Investigação do perfil da citocina th17a e outras citocinas pró-inflamatórias em pacientes com hanseníase

Abstract

Leprosy is a chronic infectious disease characterized by dermato-neurological manifestations. Leprosy patients are clinically classified into two large groups as paucibacillary (PB) and multibacillary (MB). PB patients present a polarization of the Th1 immune response, with a strong cellular response and destruction of the bacillus. MB patients polarize the immune response to Th2 lymphocytes with antibody formation, and there is no destruction of the bacterium leading to an uncontrolled form of the disease.

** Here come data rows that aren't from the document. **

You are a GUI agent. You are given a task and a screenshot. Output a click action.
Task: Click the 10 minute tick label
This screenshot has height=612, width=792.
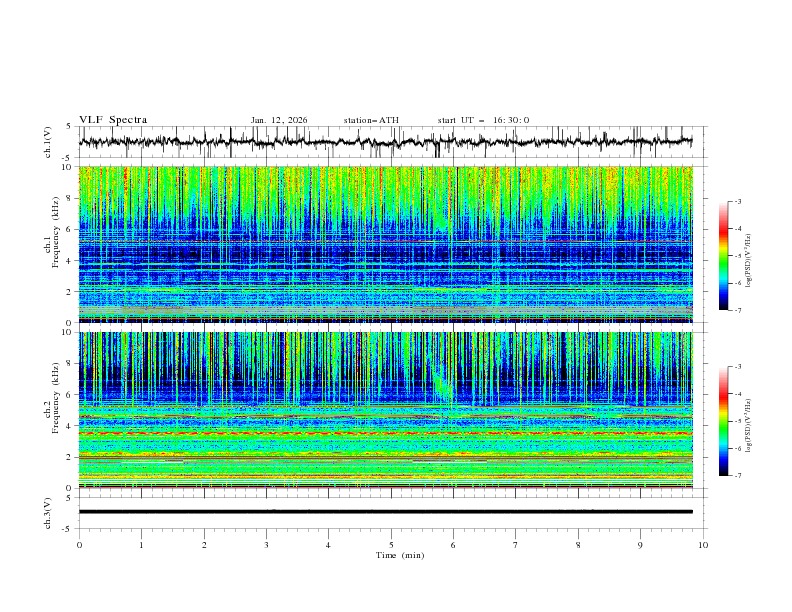pyautogui.click(x=703, y=545)
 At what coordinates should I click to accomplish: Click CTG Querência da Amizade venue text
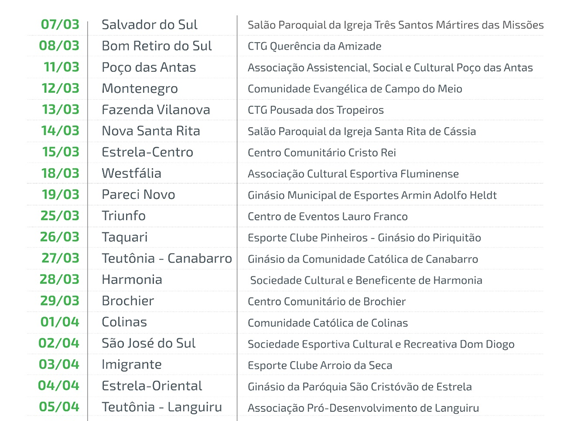point(314,46)
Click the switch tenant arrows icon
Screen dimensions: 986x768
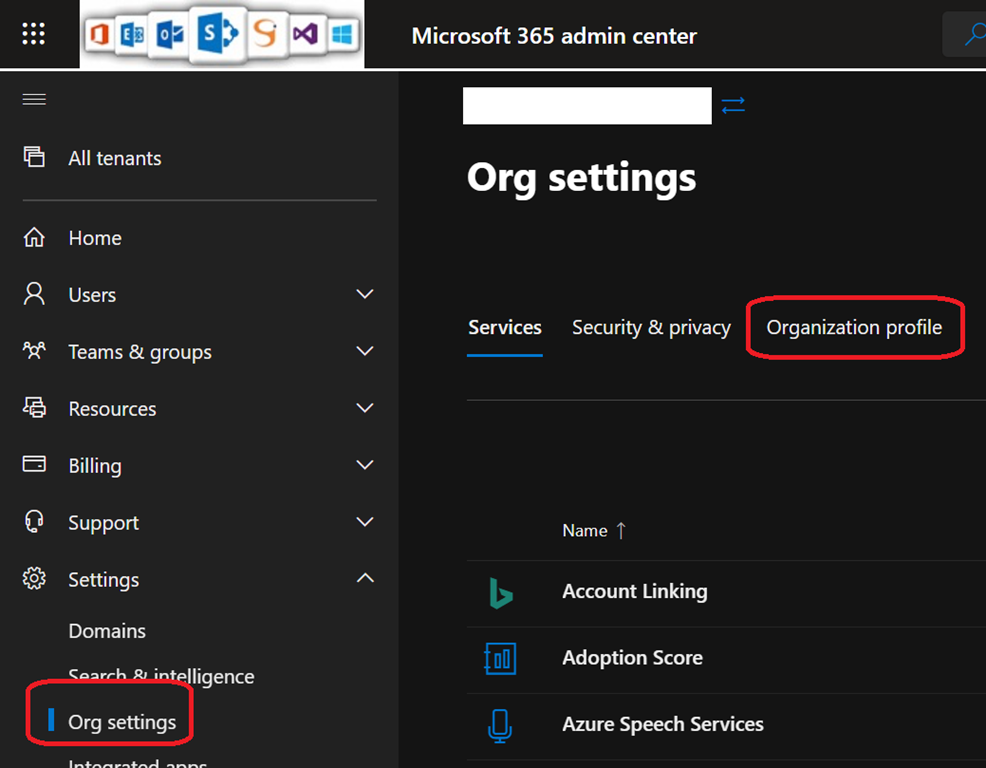pos(733,105)
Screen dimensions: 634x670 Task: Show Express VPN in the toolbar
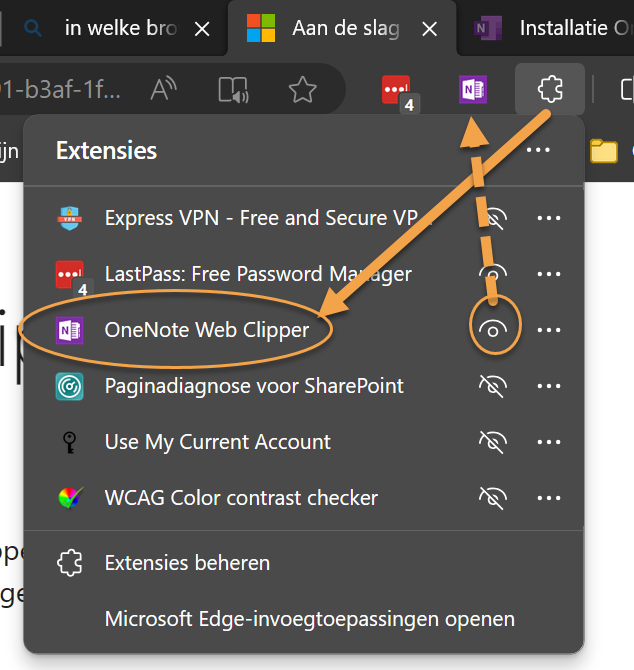click(x=494, y=218)
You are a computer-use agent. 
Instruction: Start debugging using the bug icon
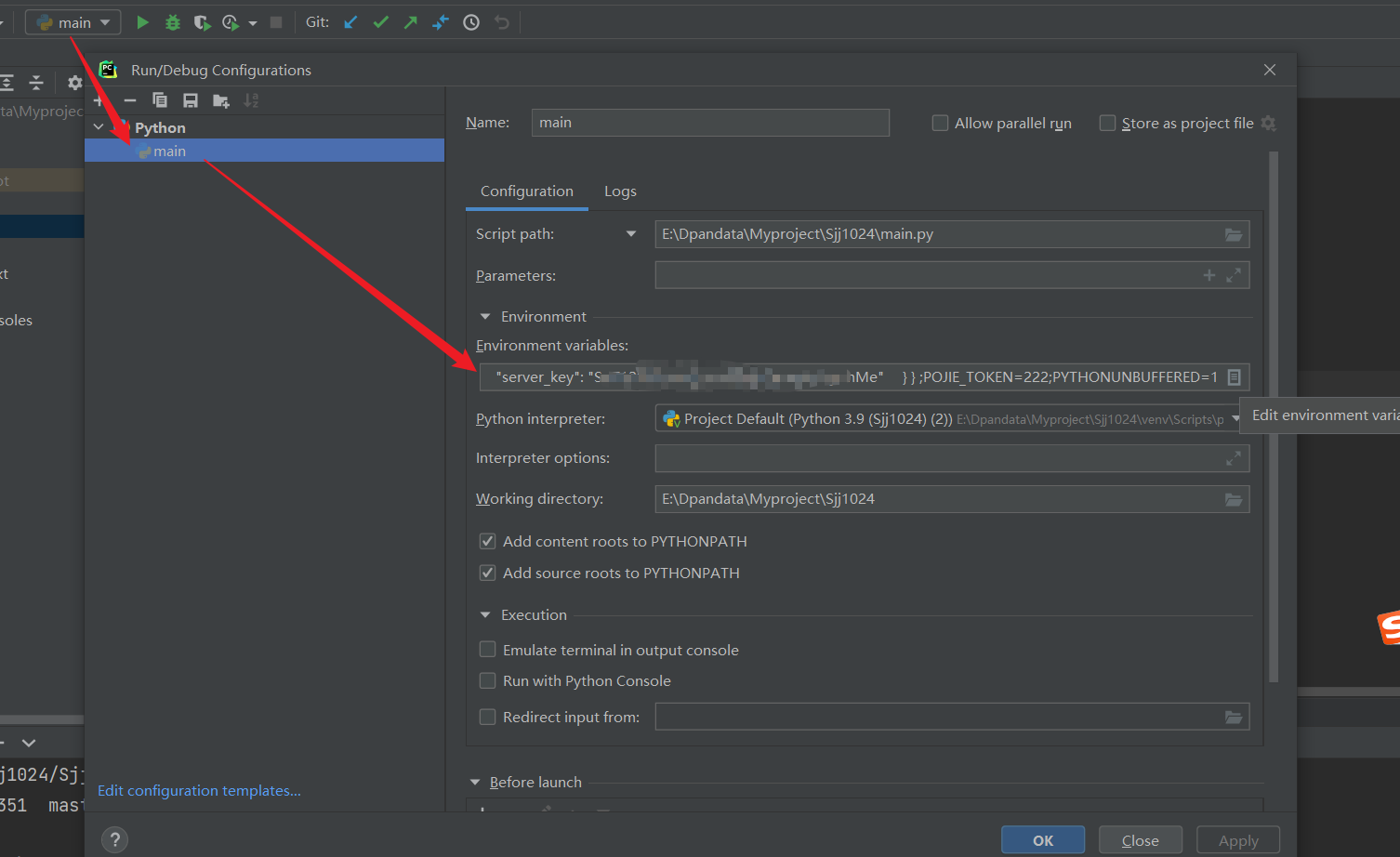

Leprosy reactions usually occur after initiation of multidrug therapy (MDT) as a result of an exacerbated immune response of PB and MB individuals. These reactions commonly cause permanent damage to patients. They are classified as Type 1 Reaction (RT1) or Reverse Reaction (RR) and Type 2 Reaction (RT2). Another subpopulation of CD4 + T cells, Th17 and its respective signature cytokine, IL-17A, may present a relevant response in the pathogenesis of leprosy. However, there are few studies attempting to describe the role of Th17 in leprosy. In addition, some of these studies have conflicting results, therefore it is important to carry out new studies that try to better elucidate the function of Th17 cells in Hansen's disease. The objective of this work was to analyze the profile of several cytokines, especially those related to the Th17 immunological pattern, in patients with leprosy and leprosy reaction. Our results demonstrate that inflmmatory cytokines, IL-17, IL-1, IL-12 and INF-γ, are elevated in PB patients and especially in individuals with RT1 and RT2. In contrast, IL-4 and IL-10 anti-inflammatory cytokines were elevated in MB and decreased in PB, RT1 and RT2.The exaggerated immune response with harmful potential observed in patients with leprosy episodes can be justified by the increase of IL-17A. This interleukin is highly inflammatory which leads to an increase in neutrophil recruitment with consequent tissue damage.